BEGIN
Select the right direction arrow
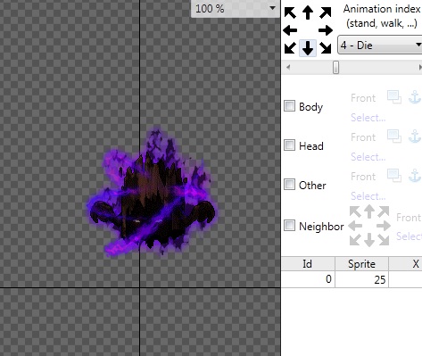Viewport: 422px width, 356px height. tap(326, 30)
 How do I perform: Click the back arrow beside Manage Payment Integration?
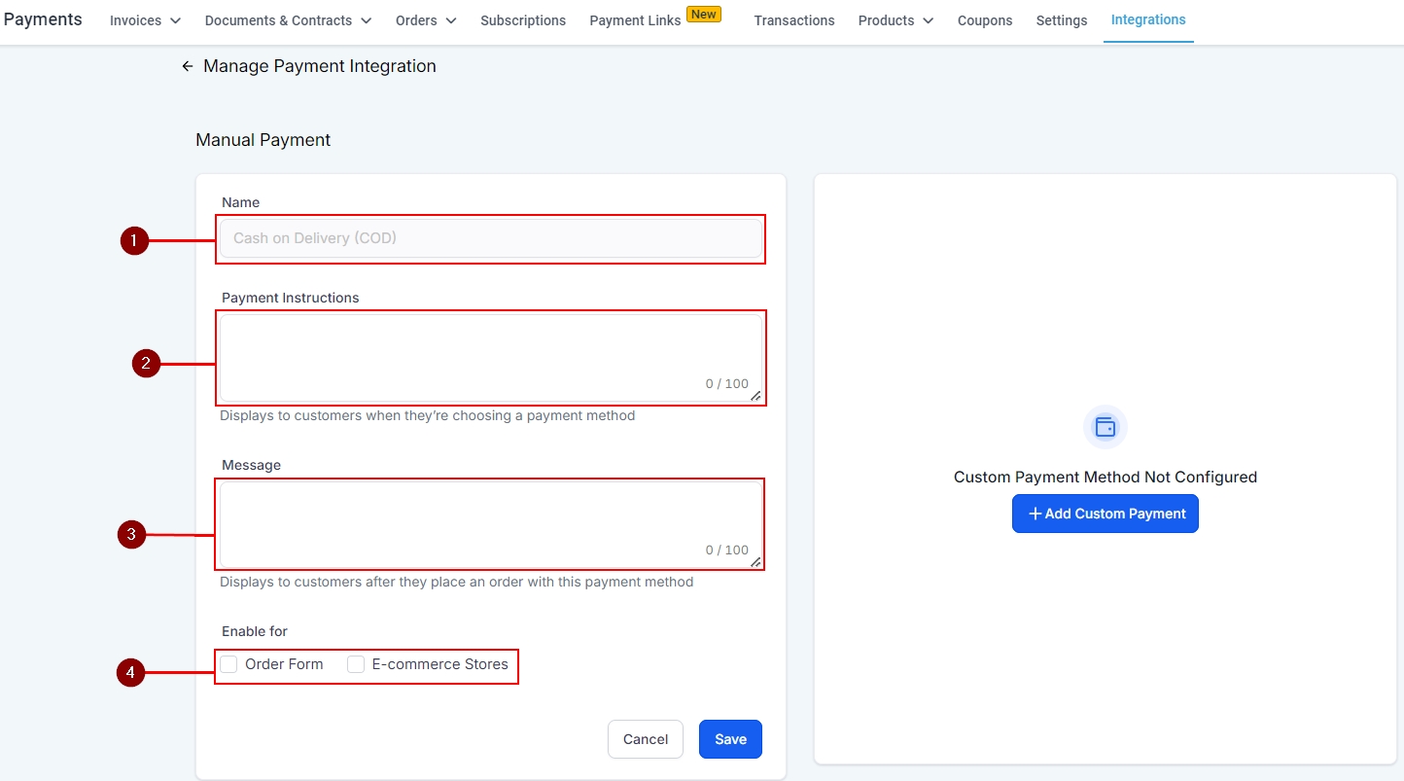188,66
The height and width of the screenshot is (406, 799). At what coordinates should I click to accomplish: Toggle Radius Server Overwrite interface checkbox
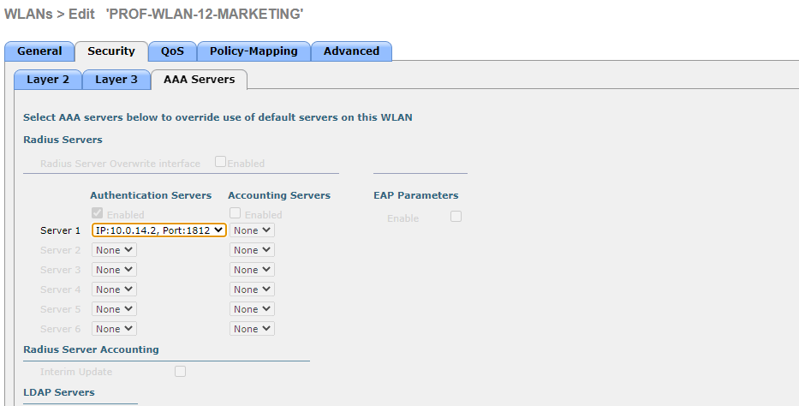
END
BEGIN
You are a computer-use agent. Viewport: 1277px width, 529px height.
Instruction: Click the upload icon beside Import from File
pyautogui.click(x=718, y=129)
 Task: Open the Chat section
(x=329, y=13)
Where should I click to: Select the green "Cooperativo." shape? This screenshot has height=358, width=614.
END
In the records above, find the line with "Select the right direction arrow". Print exactly from there through the line with "The height and", minus the pictures.

* [Solution]
Select the right direction arrow
Viewport: 422px width, 356px height. tap(326, 30)
 How do I perform: Click the back arrow beside Manage Payment Integration?
188,66
The height and width of the screenshot is (406, 799). At what coordinates should I click to accomplish: Toggle Radius Server Overwrite interface checkbox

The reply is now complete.